WHAT YOU NEED TO DO:
In the listing below, locate the line with "Instruction: Toggle SMA" and the line with "Screen dimensions: 529x602", then output both and everything between them exactly, minus any pictures.

—————

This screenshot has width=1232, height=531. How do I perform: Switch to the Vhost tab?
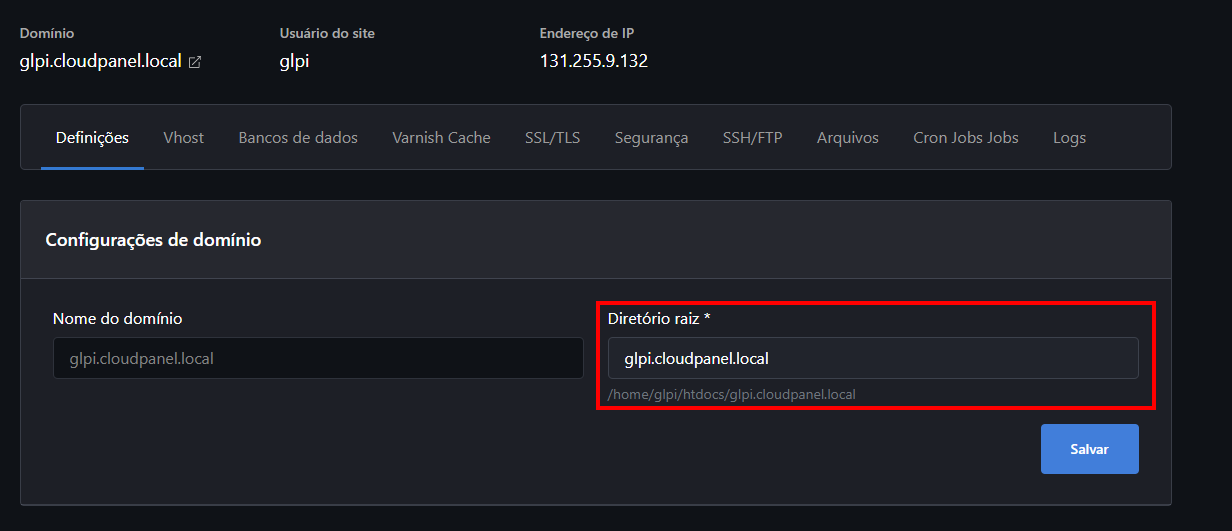coord(183,138)
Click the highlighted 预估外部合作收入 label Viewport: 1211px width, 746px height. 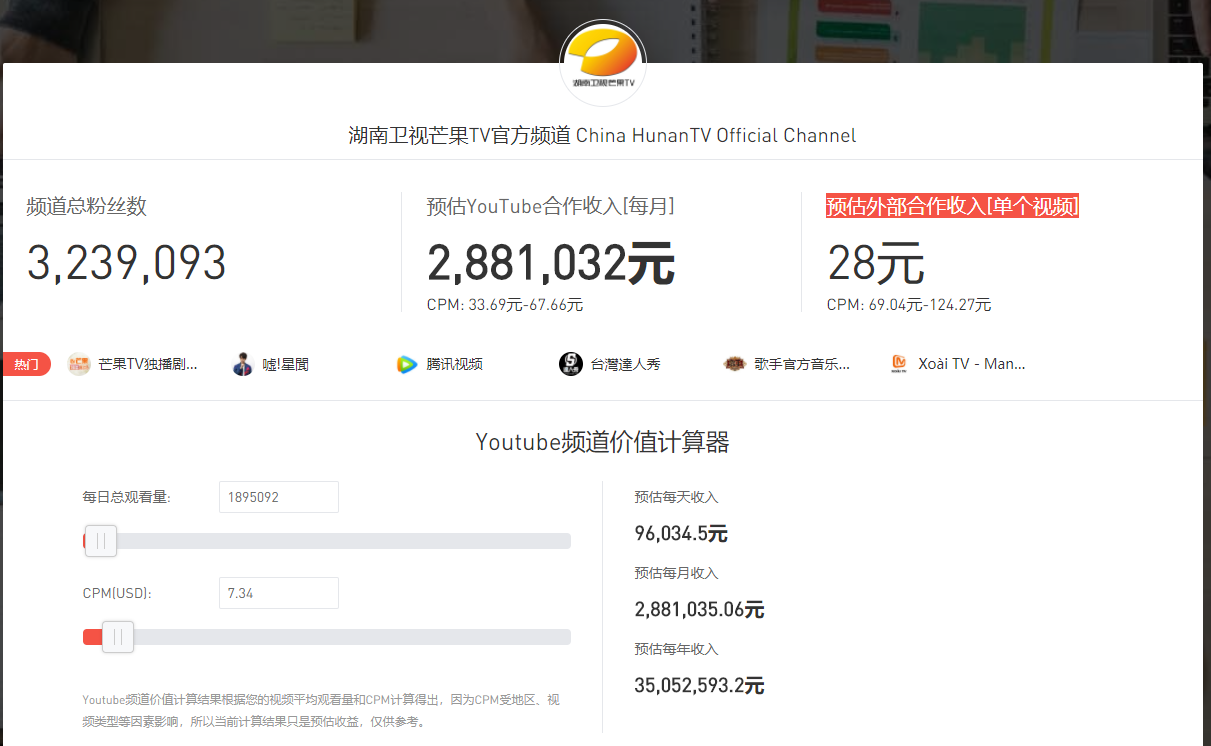[951, 206]
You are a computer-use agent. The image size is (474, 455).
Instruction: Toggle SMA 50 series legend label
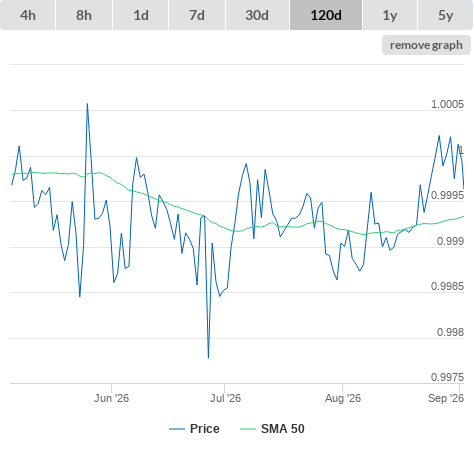[x=283, y=429]
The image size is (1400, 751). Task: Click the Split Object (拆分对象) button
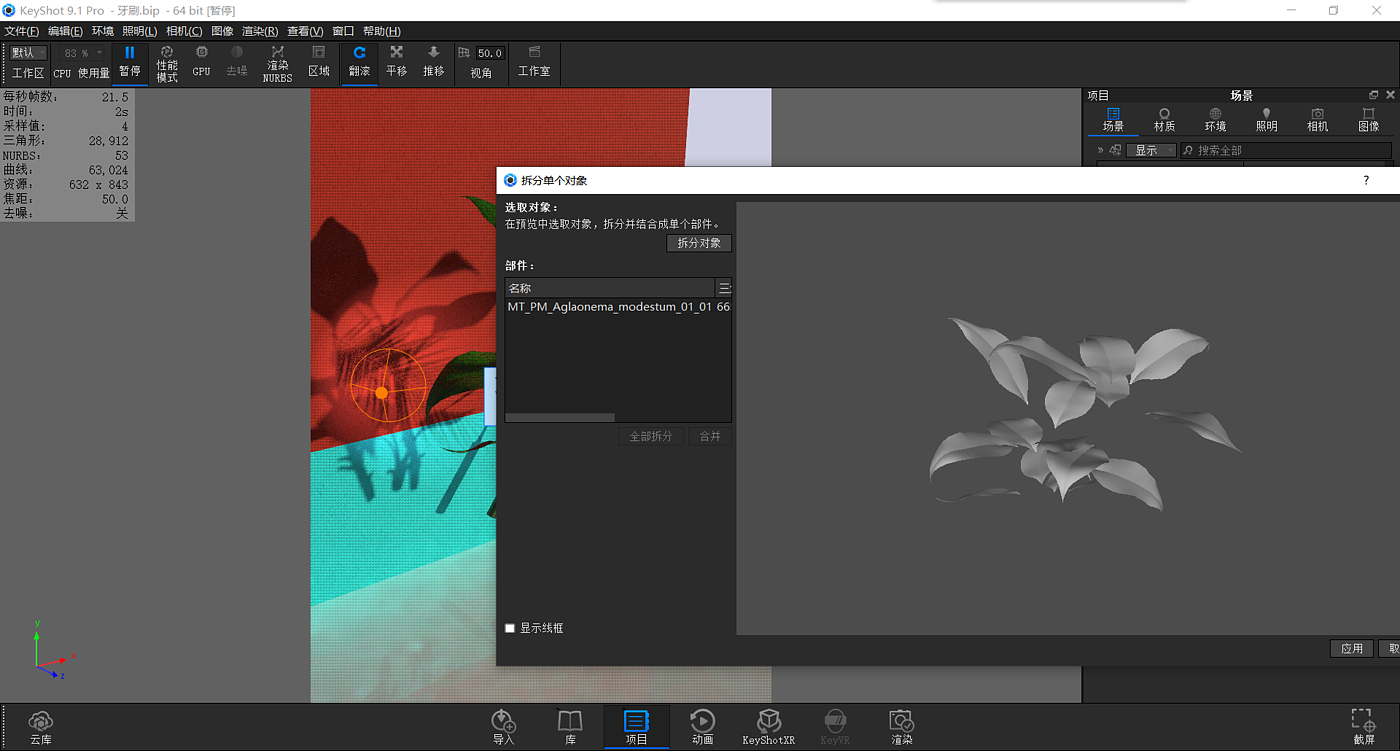699,243
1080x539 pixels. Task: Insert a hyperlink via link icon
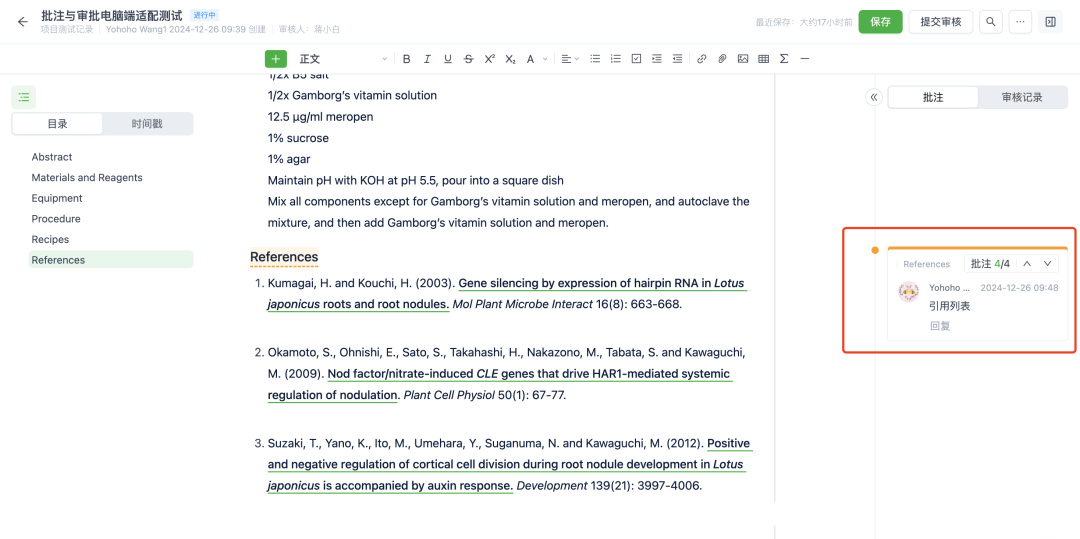point(701,59)
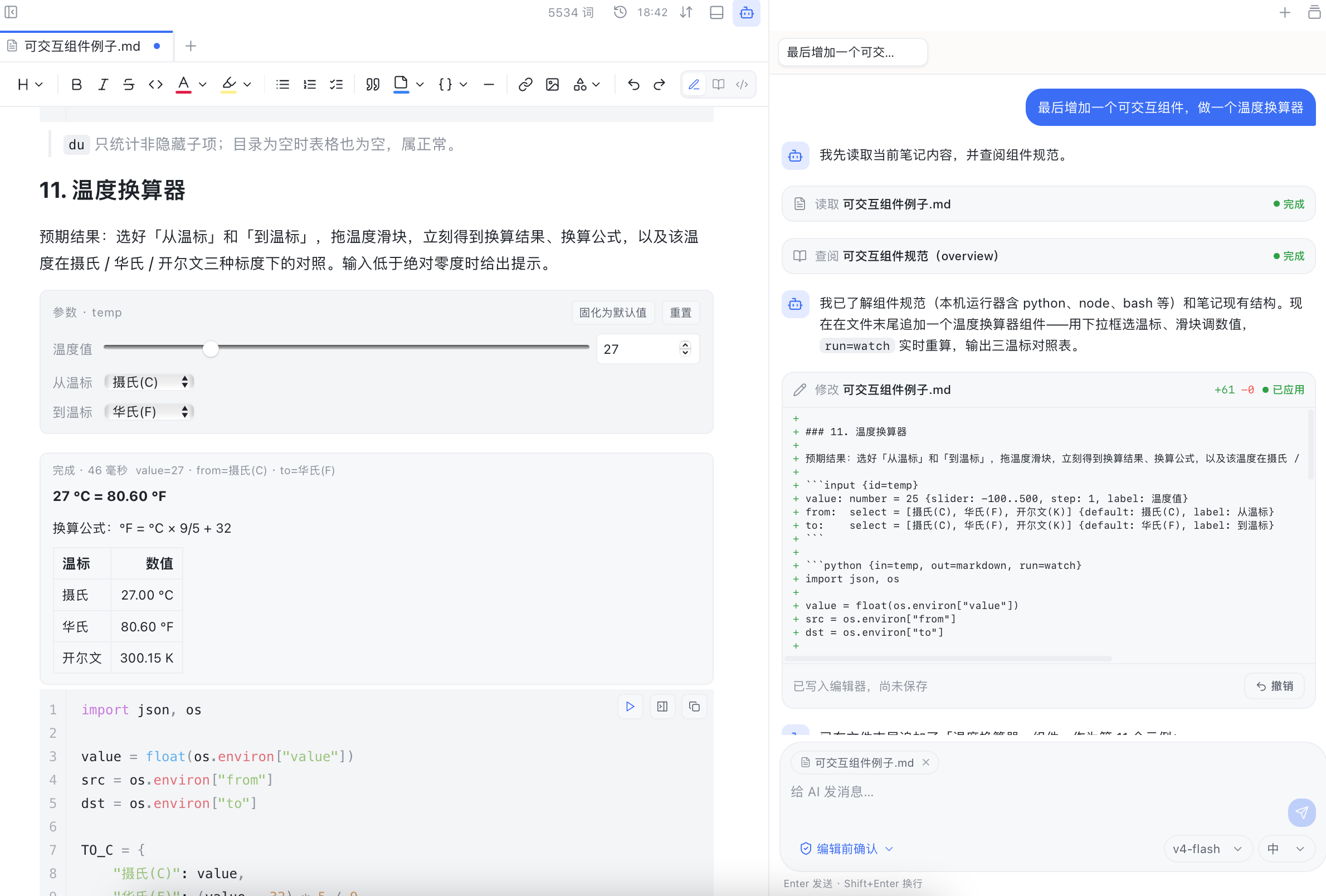Apply strikethrough formatting
The width and height of the screenshot is (1326, 896).
(129, 85)
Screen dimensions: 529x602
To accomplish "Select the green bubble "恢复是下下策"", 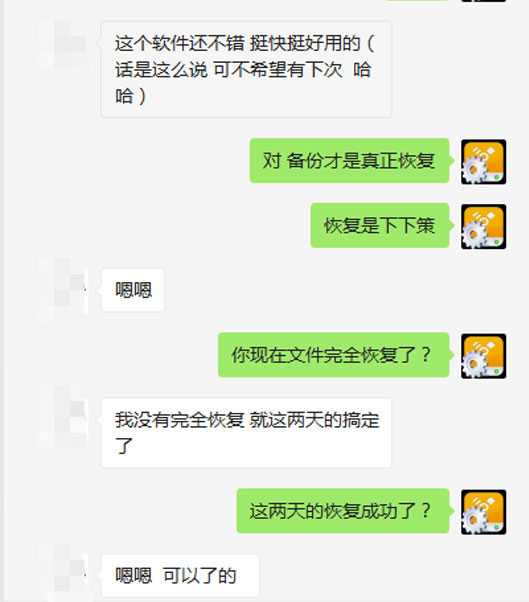I will (380, 225).
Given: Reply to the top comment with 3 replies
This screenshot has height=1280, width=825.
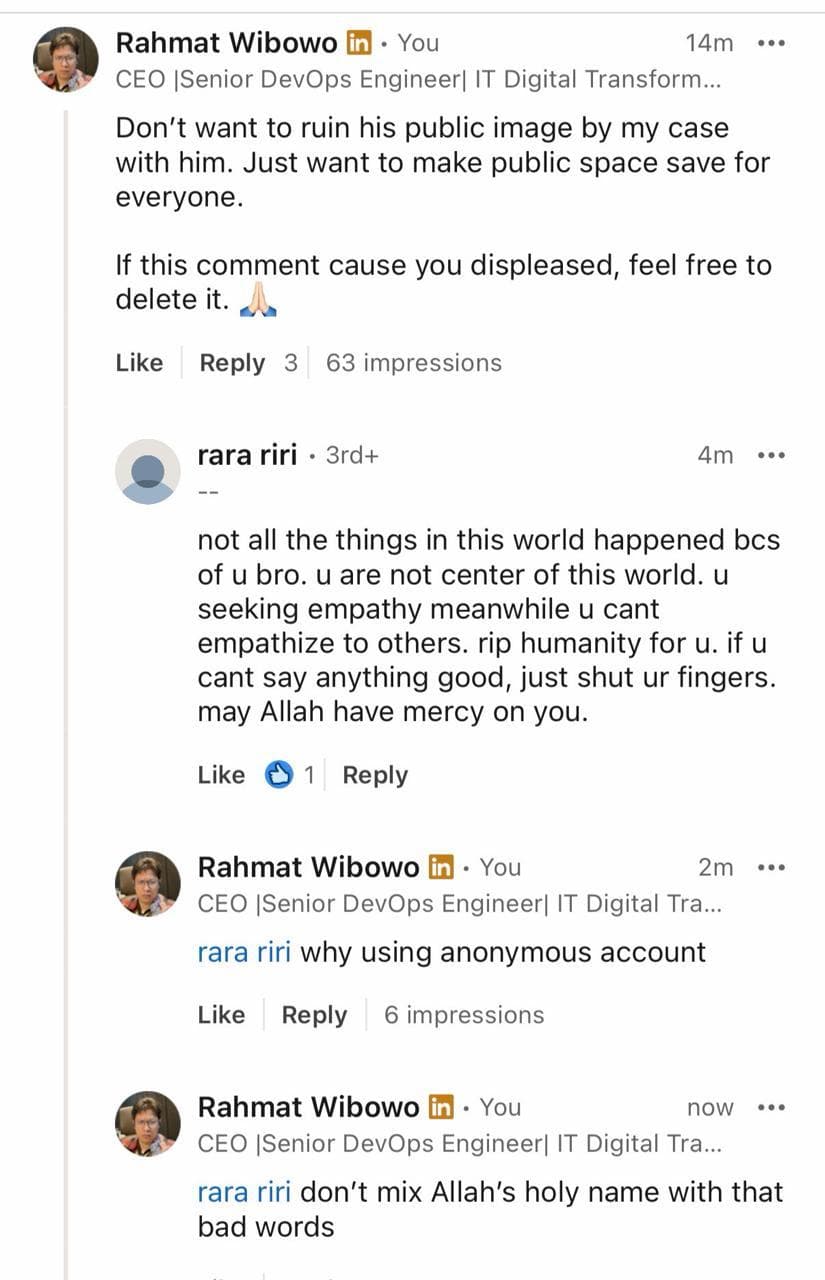Looking at the screenshot, I should (232, 363).
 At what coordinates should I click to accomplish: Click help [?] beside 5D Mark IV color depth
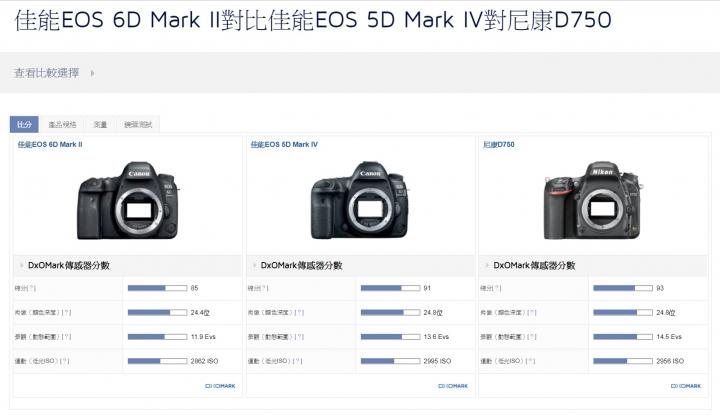299,313
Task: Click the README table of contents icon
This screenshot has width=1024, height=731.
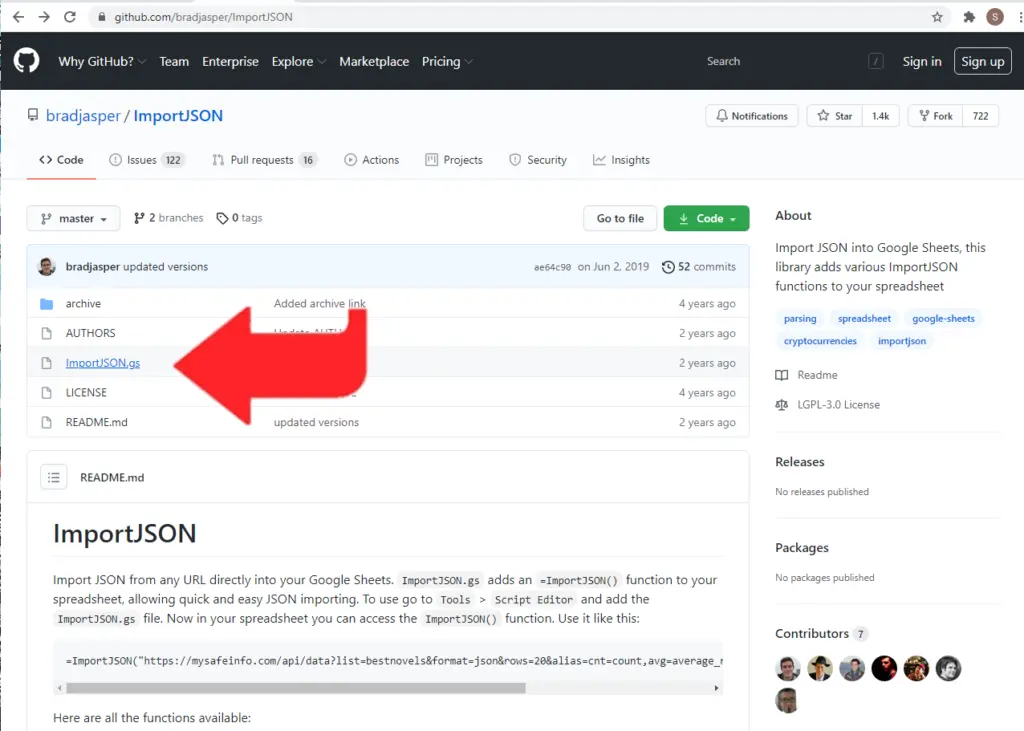Action: pos(54,477)
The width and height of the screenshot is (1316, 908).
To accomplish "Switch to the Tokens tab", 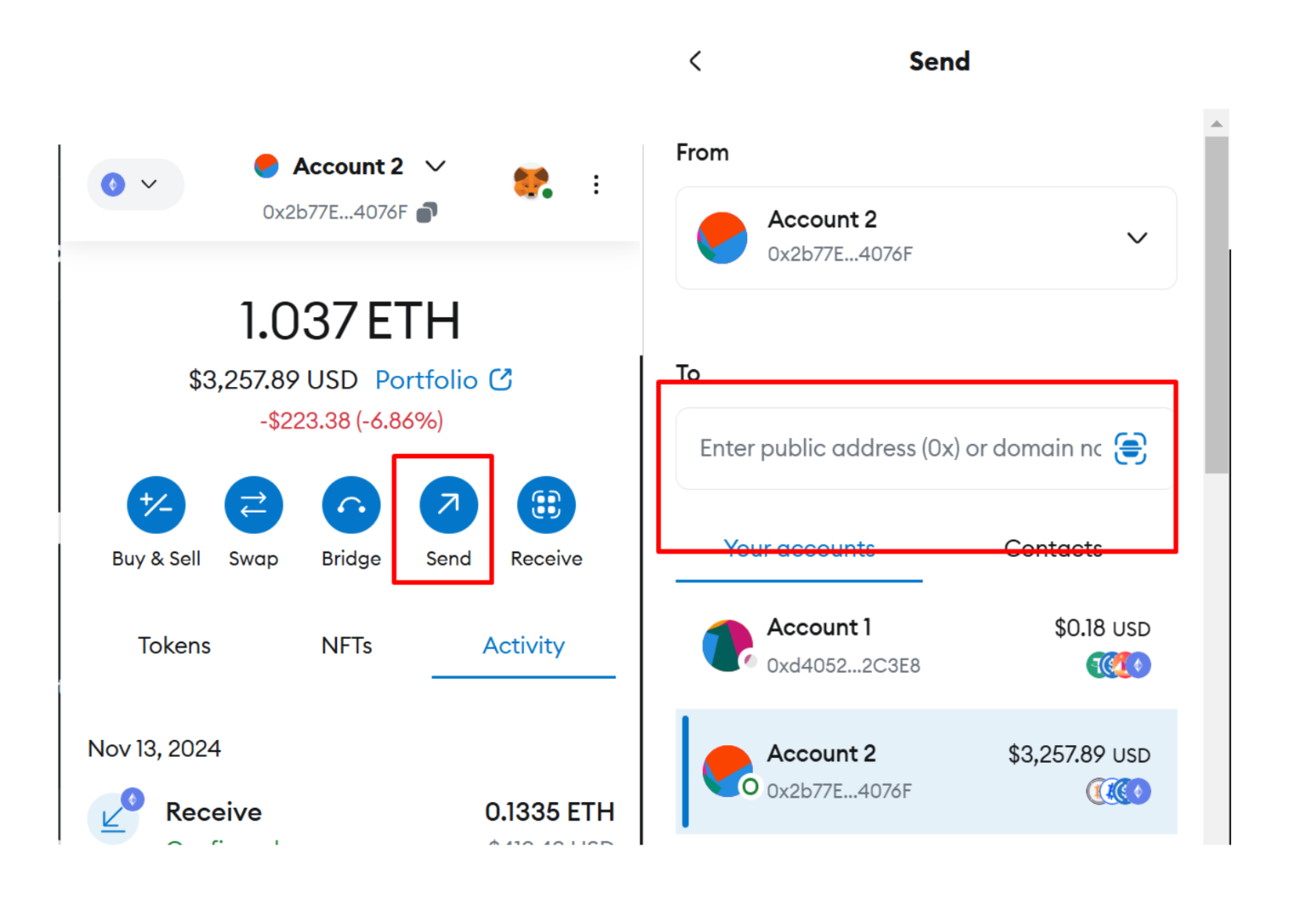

—————

REPLY:
Instruction: Toggle SMA 50 series legend label
[x=283, y=429]
The image size is (1400, 751). Task: Click the Split Object (拆分对象) button
699,243
1080x539 pixels. Task: Insert a hyperlink via link icon
point(701,59)
Apply strikethrough formatting
The width and height of the screenshot is (1326, 896).
(129, 85)
Screen dimensions: 529x602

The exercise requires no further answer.